Copy the lines below exactly, starting with the first and finishing with the one holding "Task: Click the blinking"; do not copy the pictures.

[Provided material Boundary: Start]

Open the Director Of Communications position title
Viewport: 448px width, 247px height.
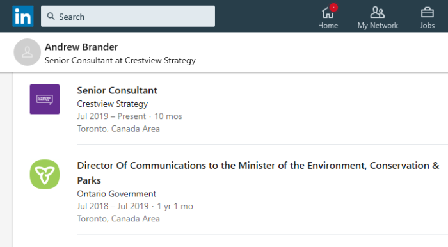pos(258,173)
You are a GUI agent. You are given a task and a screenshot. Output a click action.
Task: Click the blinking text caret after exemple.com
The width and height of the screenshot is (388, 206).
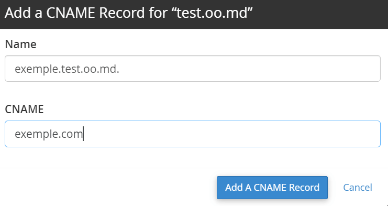[x=83, y=134]
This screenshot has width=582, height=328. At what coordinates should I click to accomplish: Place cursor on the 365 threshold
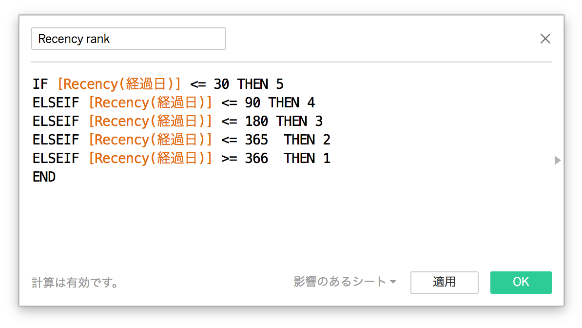pyautogui.click(x=256, y=140)
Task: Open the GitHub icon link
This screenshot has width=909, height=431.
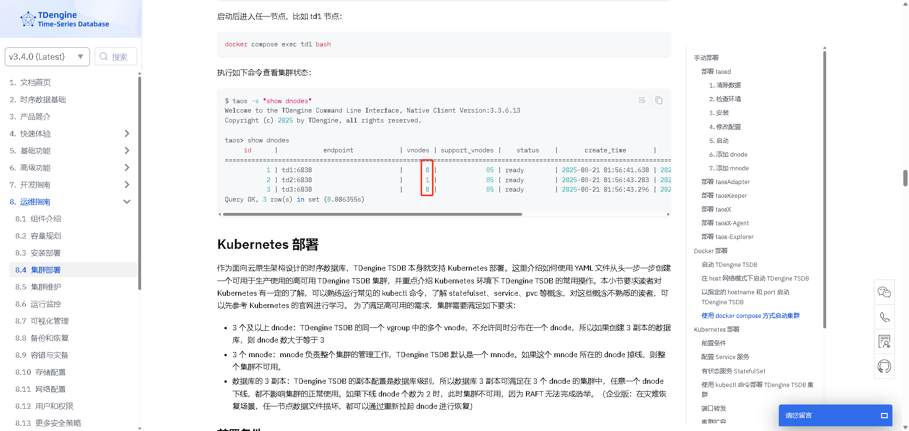Action: pyautogui.click(x=884, y=366)
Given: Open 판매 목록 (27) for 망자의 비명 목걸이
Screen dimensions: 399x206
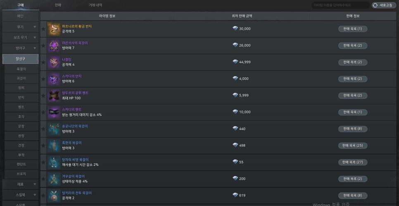Looking at the screenshot, I should pos(353,163).
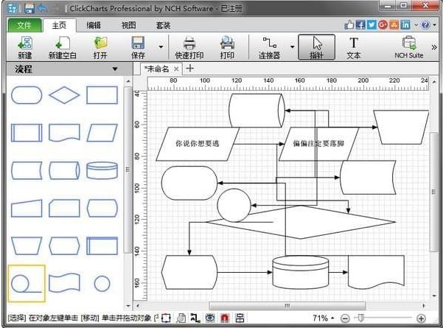Image resolution: width=443 pixels, height=328 pixels.
Task: Pick the cylinder database shape in palette
Action: [x=102, y=170]
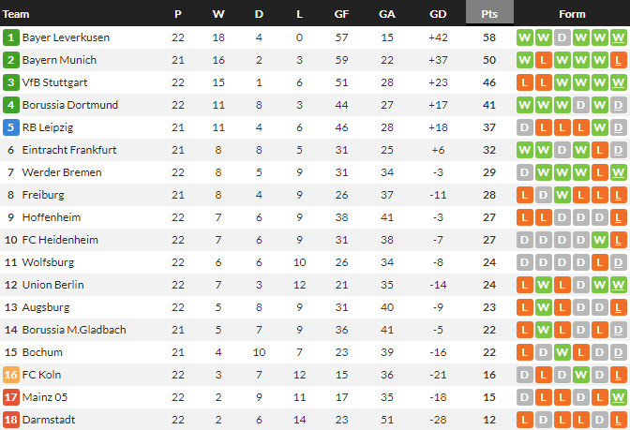This screenshot has width=630, height=430.
Task: Click Eintracht Frankfurt's orange L form badge
Action: pos(599,150)
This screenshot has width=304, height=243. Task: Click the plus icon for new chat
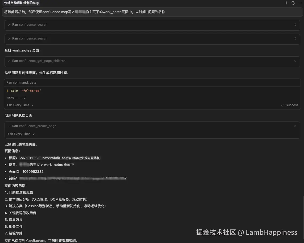pyautogui.click(x=286, y=3)
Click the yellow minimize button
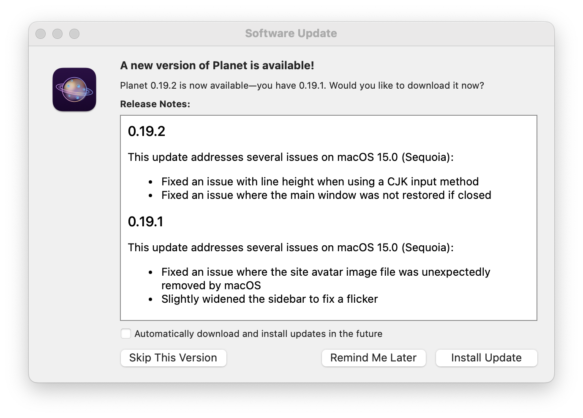The height and width of the screenshot is (418, 583). click(57, 33)
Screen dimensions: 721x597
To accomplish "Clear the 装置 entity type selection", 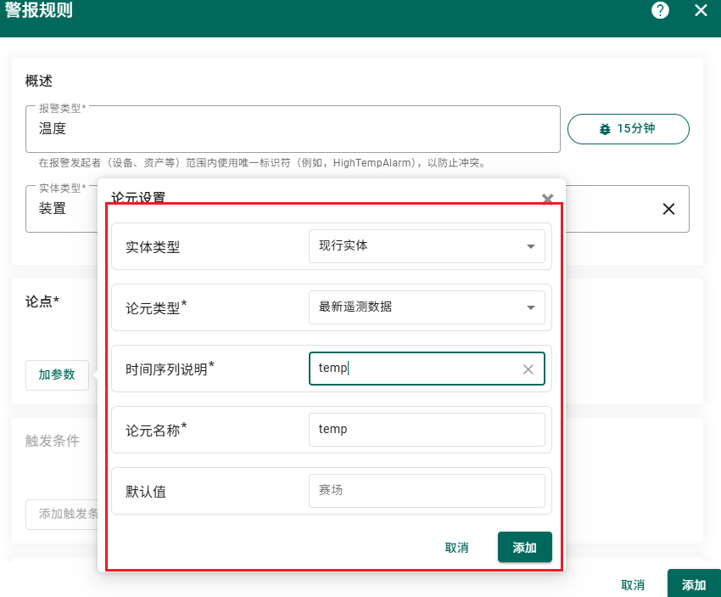I will pyautogui.click(x=668, y=209).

[Provided material Boundary: End]

*Response box*
Open the Director Of Communications position title
Viewport: 448px width, 247px height.
pos(258,173)
You are a GUI agent. You are given a task and a screenshot. Output a click action.
Task: Click the blinking text caret after exemple.com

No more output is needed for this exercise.